The embattled country’s central bank launched the new note on Tuesday, which it said will be rolled out gradually and features independence icons Manuel Belgrano and Maria Remedios del Valle, who were featured on previous smaller bills.

The bank said that the 10,000 peso note, along with an even larger 20,000 peso bill that would come into circulation near the end of the year, would “facilitate transactions between users”, simplify financial system logistics and cut costs.

Argentina’s triple-digit inflation and steadily depreciating peso currency has over years drained the value of the local tender, leading to a situation where people often carry huge stacks of cash with them to cover costs.

The current top 2,000 peso bill is worth just over $2 at the official exchange rate, far less valuable than the largest note in countries around the region and beyond. The 10,000 note is worth $11 at the official rate but just $9 at freely-accessible parallel rates used to get around strict capital controls.

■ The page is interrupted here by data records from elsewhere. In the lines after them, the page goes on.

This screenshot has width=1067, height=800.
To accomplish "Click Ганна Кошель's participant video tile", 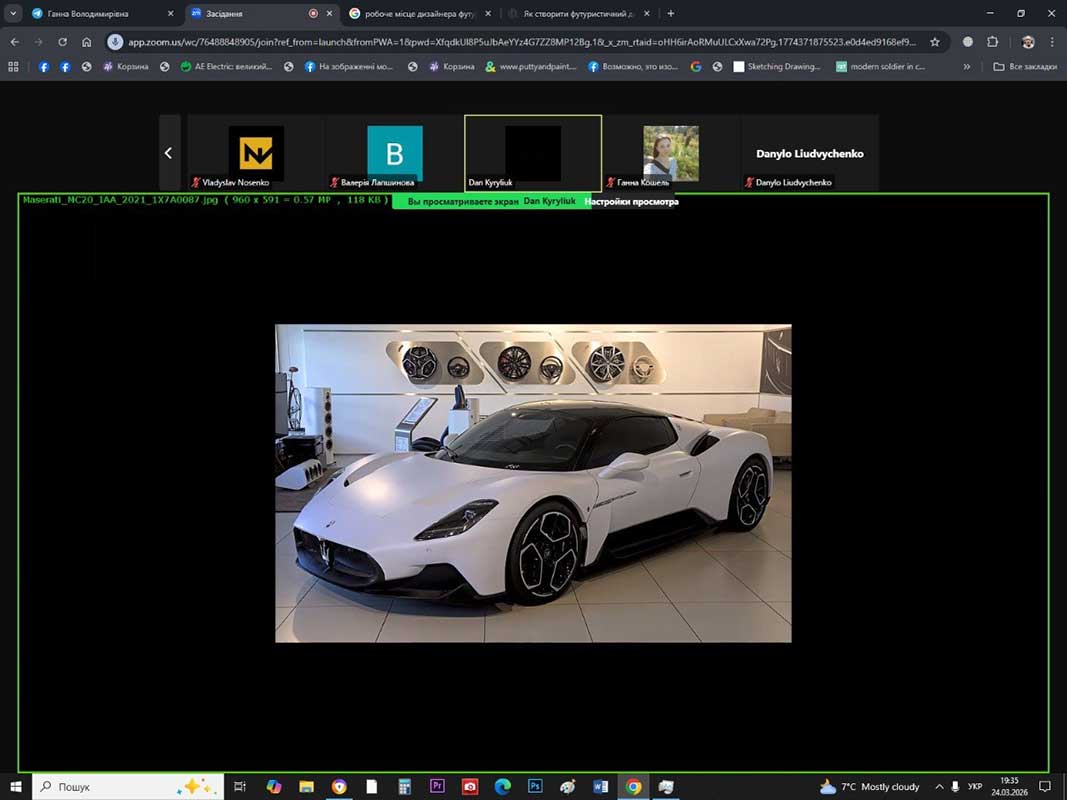I will point(671,153).
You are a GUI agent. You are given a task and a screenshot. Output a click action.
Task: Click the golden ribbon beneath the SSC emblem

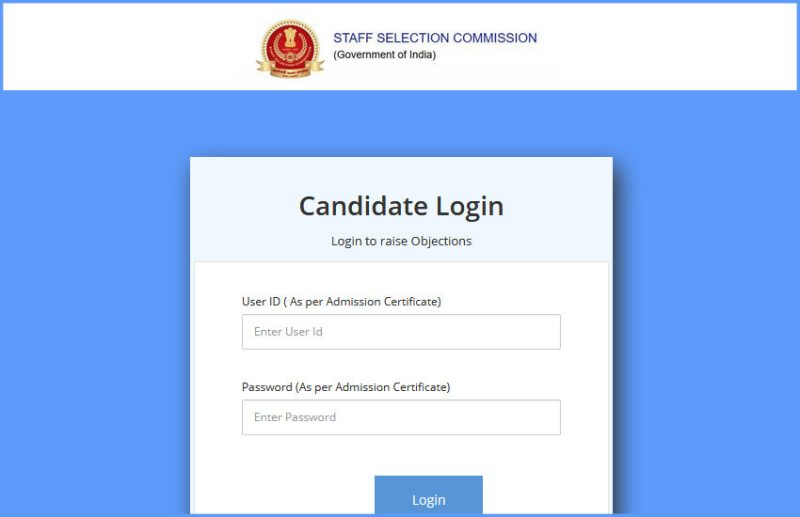click(289, 70)
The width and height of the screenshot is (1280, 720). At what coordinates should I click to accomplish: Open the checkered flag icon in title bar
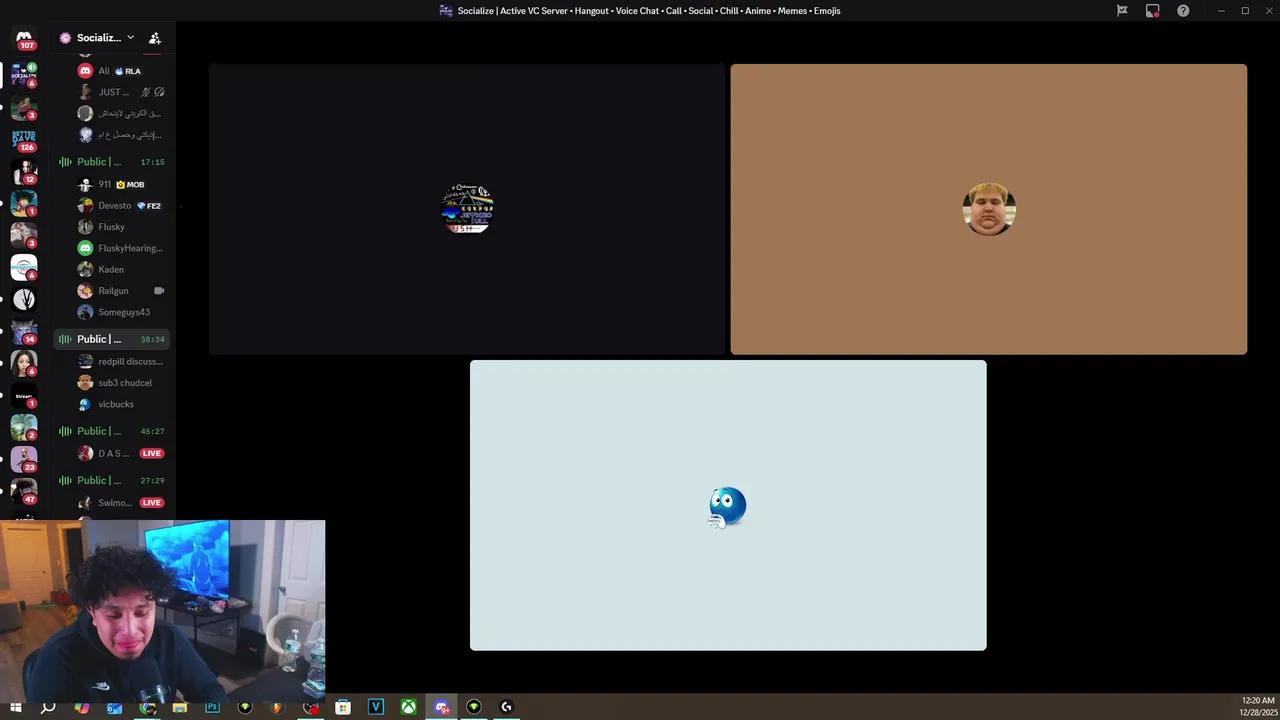(1122, 11)
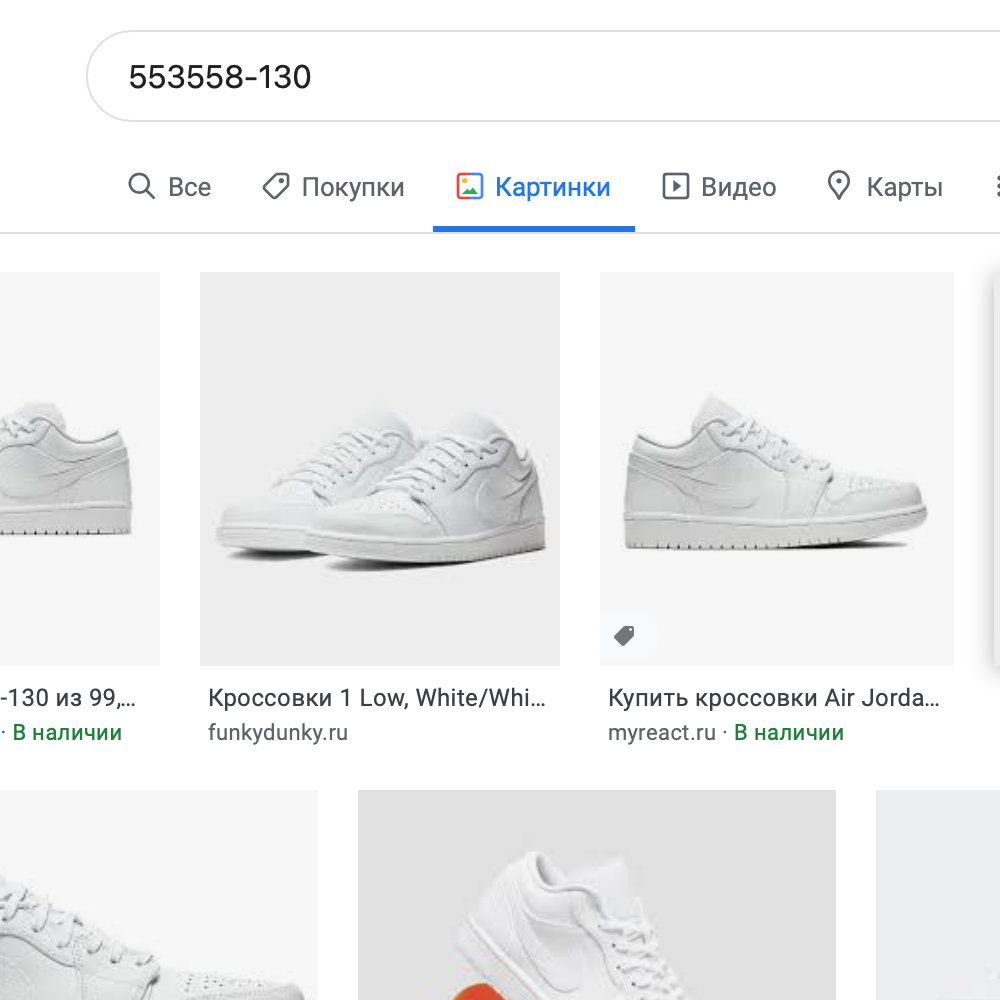Click the title 'Кроссовки 1 Low, White/Whi…'
The height and width of the screenshot is (1000, 1000).
click(x=377, y=698)
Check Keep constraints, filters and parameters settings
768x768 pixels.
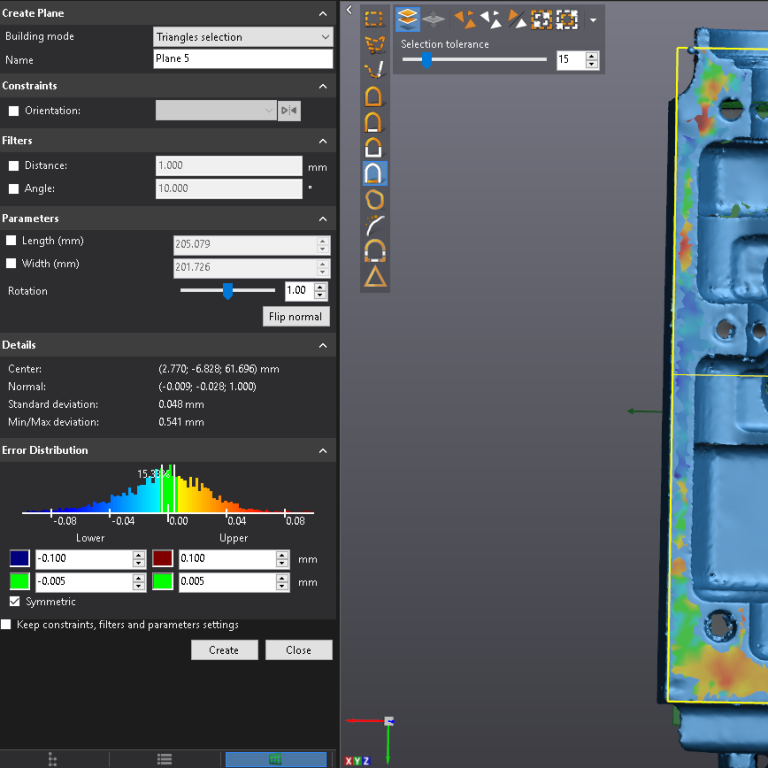6,625
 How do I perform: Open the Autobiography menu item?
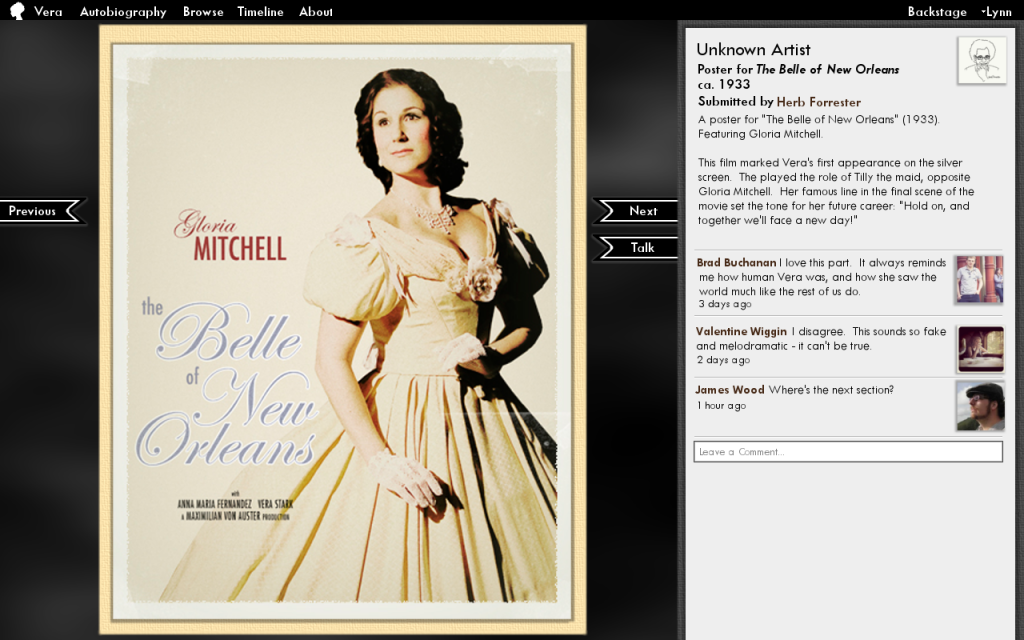tap(123, 12)
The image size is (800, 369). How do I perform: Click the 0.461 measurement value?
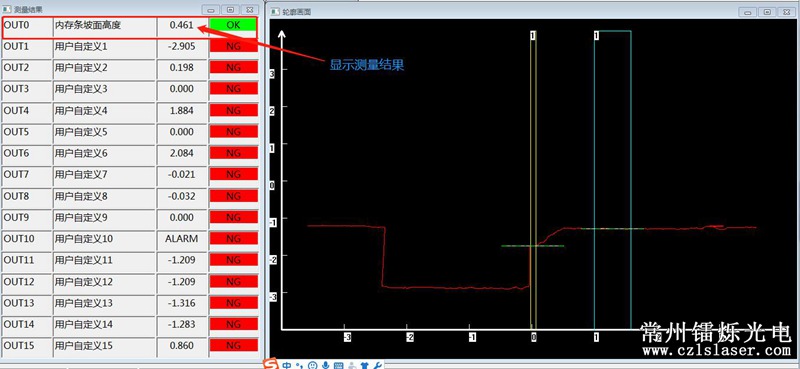point(182,25)
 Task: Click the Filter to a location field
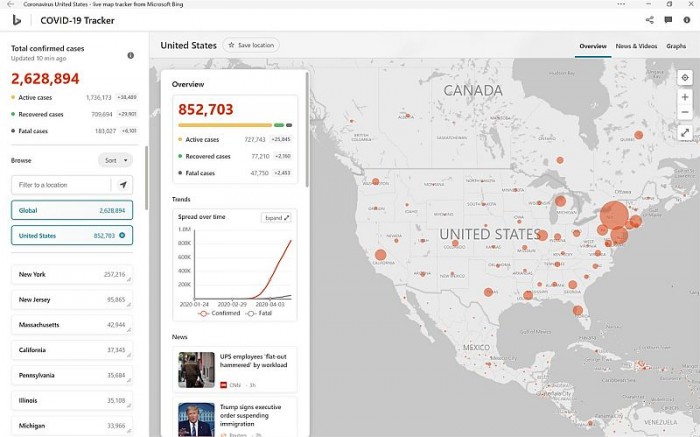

New libertarian President Javier Milei, who took office in December, is trying to clean up an economic crisis he inherited after years of failure by governments on the left and right to stabilize the grains producing country’s financial position.

His tough austerity measures and cost-cutting have helped lower monthly price rises faster than anticipated, even as annual inflation remains sky-high. That’s let the central bank cut interest rates significantly over recent months.